◆ TASK INSTRUCTIONS ◆
Can you copy every one of the records below line for line, with no changes at all?

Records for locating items
============

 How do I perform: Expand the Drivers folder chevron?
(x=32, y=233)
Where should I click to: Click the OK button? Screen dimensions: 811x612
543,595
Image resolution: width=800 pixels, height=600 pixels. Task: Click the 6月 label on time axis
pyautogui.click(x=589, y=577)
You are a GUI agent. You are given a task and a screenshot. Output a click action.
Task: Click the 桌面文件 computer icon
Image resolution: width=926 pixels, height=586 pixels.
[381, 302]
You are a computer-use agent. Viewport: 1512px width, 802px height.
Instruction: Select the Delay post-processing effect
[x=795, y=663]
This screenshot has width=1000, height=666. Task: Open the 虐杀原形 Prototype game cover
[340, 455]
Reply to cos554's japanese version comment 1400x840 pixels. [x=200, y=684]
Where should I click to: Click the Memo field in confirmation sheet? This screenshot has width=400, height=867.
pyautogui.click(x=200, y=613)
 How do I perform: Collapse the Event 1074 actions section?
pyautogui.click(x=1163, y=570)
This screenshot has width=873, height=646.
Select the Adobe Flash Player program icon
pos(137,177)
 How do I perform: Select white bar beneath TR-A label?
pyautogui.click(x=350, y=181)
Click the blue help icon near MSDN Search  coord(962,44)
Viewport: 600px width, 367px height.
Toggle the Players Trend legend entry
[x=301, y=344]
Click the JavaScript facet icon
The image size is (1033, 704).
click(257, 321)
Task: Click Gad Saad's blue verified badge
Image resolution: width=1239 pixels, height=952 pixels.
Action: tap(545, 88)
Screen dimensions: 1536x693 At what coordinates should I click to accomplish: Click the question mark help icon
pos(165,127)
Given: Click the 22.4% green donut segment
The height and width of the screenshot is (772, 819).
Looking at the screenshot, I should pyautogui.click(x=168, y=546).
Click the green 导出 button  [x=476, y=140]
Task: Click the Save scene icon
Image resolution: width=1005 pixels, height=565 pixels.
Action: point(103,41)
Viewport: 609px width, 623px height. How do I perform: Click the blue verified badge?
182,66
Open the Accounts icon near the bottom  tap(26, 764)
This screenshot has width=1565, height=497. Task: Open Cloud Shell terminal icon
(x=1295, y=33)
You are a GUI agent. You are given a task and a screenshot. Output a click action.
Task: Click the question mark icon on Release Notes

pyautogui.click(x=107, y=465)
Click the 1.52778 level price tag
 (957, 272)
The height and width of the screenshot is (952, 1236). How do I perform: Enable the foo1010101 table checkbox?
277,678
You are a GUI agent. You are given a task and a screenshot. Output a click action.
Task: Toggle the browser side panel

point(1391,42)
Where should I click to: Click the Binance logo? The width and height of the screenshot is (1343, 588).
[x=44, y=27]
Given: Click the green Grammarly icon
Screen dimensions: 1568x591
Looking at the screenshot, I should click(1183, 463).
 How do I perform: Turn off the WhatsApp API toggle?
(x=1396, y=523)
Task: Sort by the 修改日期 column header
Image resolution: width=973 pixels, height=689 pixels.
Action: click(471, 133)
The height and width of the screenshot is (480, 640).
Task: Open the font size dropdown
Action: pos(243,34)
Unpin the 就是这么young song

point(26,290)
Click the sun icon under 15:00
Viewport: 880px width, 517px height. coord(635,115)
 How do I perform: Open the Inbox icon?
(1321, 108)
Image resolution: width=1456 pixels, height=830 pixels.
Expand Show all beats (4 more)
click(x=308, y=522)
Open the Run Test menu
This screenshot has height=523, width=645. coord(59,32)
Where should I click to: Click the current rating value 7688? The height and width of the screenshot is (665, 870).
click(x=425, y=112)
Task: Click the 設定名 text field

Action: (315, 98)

============

◆ COMPLETE OUTPUT ◆
 How do I perform: Expand the Drivers folder chevron?
(x=32, y=233)
Where should I click to: Click the OK button? Screen dimensions: 811x612
543,595
Image resolution: width=800 pixels, height=600 pixels. Task: Click the 6月 label on time axis
pyautogui.click(x=589, y=577)
You are a GUI agent. You are given a task and a screenshot. Output a click action.
Task: Click the 桌面文件 computer icon
Image resolution: width=926 pixels, height=586 pixels.
[381, 302]
You are a computer-use agent. Viewport: 1512px width, 802px height.
Instruction: Select the Delay post-processing effect
[x=795, y=663]
This screenshot has width=1000, height=666. Task: Open the 虐杀原形 Prototype game cover
[340, 455]
Reply to cos554's japanese version comment 1400x840 pixels. [x=200, y=684]
Where should I click to: Click the Memo field in confirmation sheet? This screenshot has width=400, height=867.
pyautogui.click(x=200, y=613)
 How do I perform: Collapse the Event 1074 actions section?
pyautogui.click(x=1163, y=570)
This screenshot has width=873, height=646.
Select the Adobe Flash Player program icon
pos(137,177)
 How do I perform: Select white bar beneath TR-A label?
pyautogui.click(x=350, y=181)
Click the blue help icon near MSDN Search  coord(962,44)
Viewport: 600px width, 367px height.
Toggle the Players Trend legend entry
[x=301, y=344]
Click the JavaScript facet icon
The image size is (1033, 704).
click(257, 321)
Task: Click Gad Saad's blue verified badge
Image resolution: width=1239 pixels, height=952 pixels.
Action: tap(545, 88)
Screen dimensions: 1536x693 At what coordinates should I click to accomplish: Click the question mark help icon
pos(165,127)
Given: Click the 22.4% green donut segment
The height and width of the screenshot is (772, 819).
Looking at the screenshot, I should pyautogui.click(x=168, y=546).
Click the green 导出 button  [x=476, y=140]
Task: Click the Save scene icon
Image resolution: width=1005 pixels, height=565 pixels.
Action: point(103,41)
Viewport: 609px width, 623px height. How do I perform: Click the blue verified badge?
182,66
Open the Accounts icon near the bottom  tap(26, 764)
This screenshot has width=1565, height=497. Task: Open Cloud Shell terminal icon
(x=1295, y=33)
You are a GUI agent. You are given a task and a screenshot. Output a click action.
Task: Click the question mark icon on Release Notes

pyautogui.click(x=107, y=465)
Click the 1.52778 level price tag
 (957, 272)
The height and width of the screenshot is (952, 1236). How do I perform: Enable the foo1010101 table checkbox?
277,678
You are a GUI agent. You are given a task and a screenshot. Output a click action.
Task: Toggle the browser side panel

point(1391,42)
Where should I click to: Click the Binance logo? The width and height of the screenshot is (1343, 588).
[x=44, y=27]
Given: Click the green Grammarly icon
Screen dimensions: 1568x591
Looking at the screenshot, I should click(1183, 463).
 How do I perform: Turn off the WhatsApp API toggle?
(x=1396, y=523)
Task: Sort by the 修改日期 column header
Image resolution: width=973 pixels, height=689 pixels.
Action: click(471, 133)
The height and width of the screenshot is (480, 640).
Task: Open the font size dropdown
Action: pos(243,34)
Unpin the 就是这么young song

point(26,290)
Click the sun icon under 15:00
Viewport: 880px width, 517px height. coord(635,115)
 How do I perform: Open the Inbox icon?
(1321, 108)
Image resolution: width=1456 pixels, height=830 pixels.
Expand Show all beats (4 more)
click(x=308, y=522)
Open the Run Test menu
This screenshot has height=523, width=645. coord(59,32)
Where should I click to: Click the current rating value 7688? The height and width of the screenshot is (665, 870).
click(x=425, y=112)
Task: Click the 設定名 text field

Action: (315, 98)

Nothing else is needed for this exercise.